After leaving Paris we took a tour bus to Luxemburg and then into Germany where we boarded boats to take us across Deutschland. For the first couple days we traveled down the Moselle. I knew I would be stepping back in time as these villages were founded centuries before America was discovered by Europeans. Yet what I was not expecting was going so far back. Many of the ruins we visited along the Mosel were not German but Roman.
Our first stop was Trier, the oldest city in Germany built in 16 B.C. by Caesar Augustus. The city began as a walled city, most of which is now gone, and the bricks and stones were used to build new houses. The Black Gate is the only one of the four still standing and you can still see a few places where the medieval wall still exists (the tower looking building in the pictures). During the Holy Roman Empire period Trier also became a major pilgrimage site as one of the churches bought the bones of the 13th Apostle Mathias and buried them in the church. The picture of the tunnel led to the Jewish quarter of the city. Jews were not allowed to leave the quarter except for certain times of the day where they could come out and shop. It reminds me of my Holocaust Class at William and Mary taught by the director of the Holocaust Museum, where we spent the first part of the semester looking at the history of Jews in this area. His argument was that the Holocaust did not sneak up on anyone, the Jews had been mistreated for centuries.
The Pink home was the house Karl Marx grew up in. He was born in 1818 in Trier and lived most his early years in this home. Even though the Germans are not fans of Marx, or more like not a fan of communism in practice, they had a celebration in 2018 of his birth. When the Chinese found out about the celebration they built a statue to donate to the town. The celebration was controversial, but the leaders said they did not have to like him to recognize his importance, so they held the celebration and accepted the statue even though they made the Chinese build it smaller and did not put it in the center of town they way they wanted it.

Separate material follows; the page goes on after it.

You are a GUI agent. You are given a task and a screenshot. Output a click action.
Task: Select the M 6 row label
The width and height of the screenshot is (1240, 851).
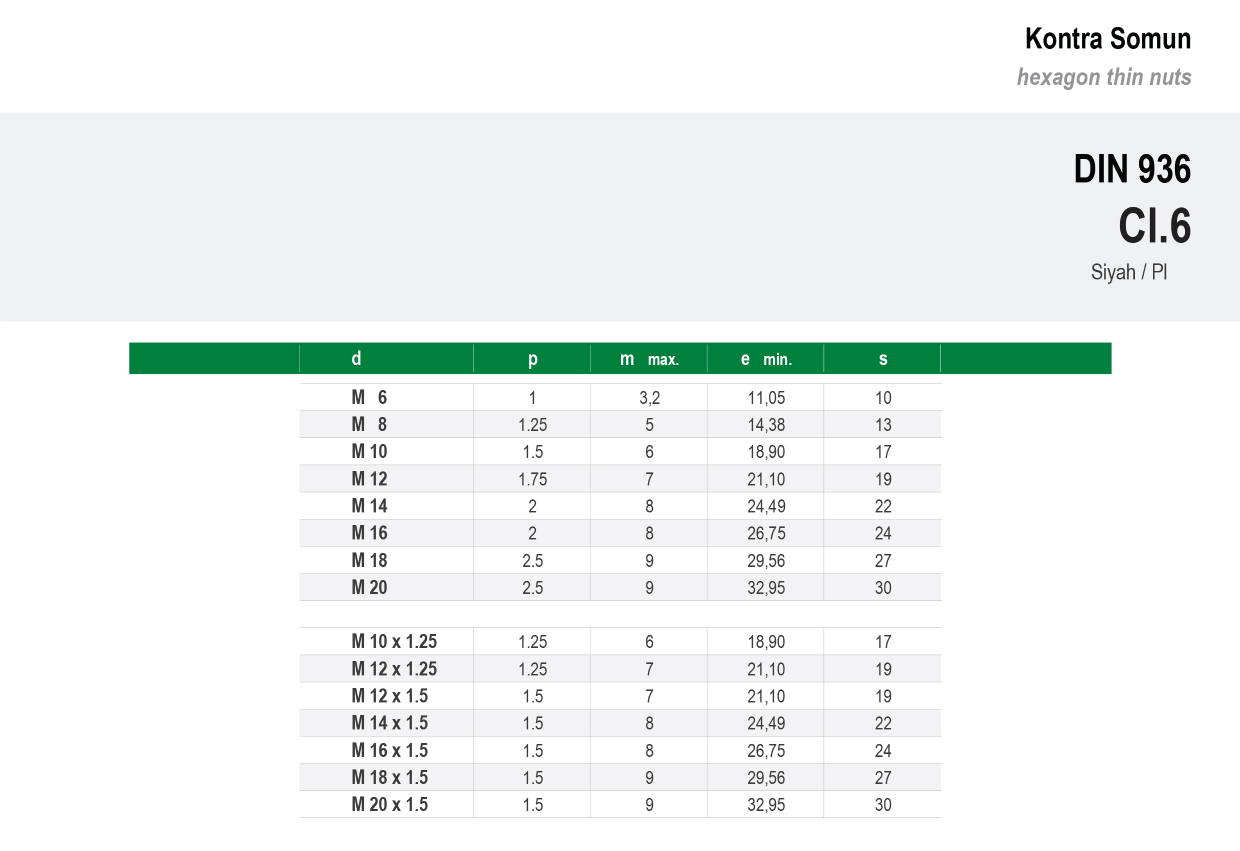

One final note on the area. So far as we have traveled in the Rhine Land region, I have found the people to have almost a French lifestyle. This is a major wine growing and drinking region and most of the people are Catholic. As we sailed along the river every little town has a Catholic church or two and so far, I have only seen one large Lutheran Church. Before Germany was unified into a nation in 1871, each region was the religion of their prince. Back during the Reformation most of Northern German princes started following Luther but the southern ones remained loyal to the Pope.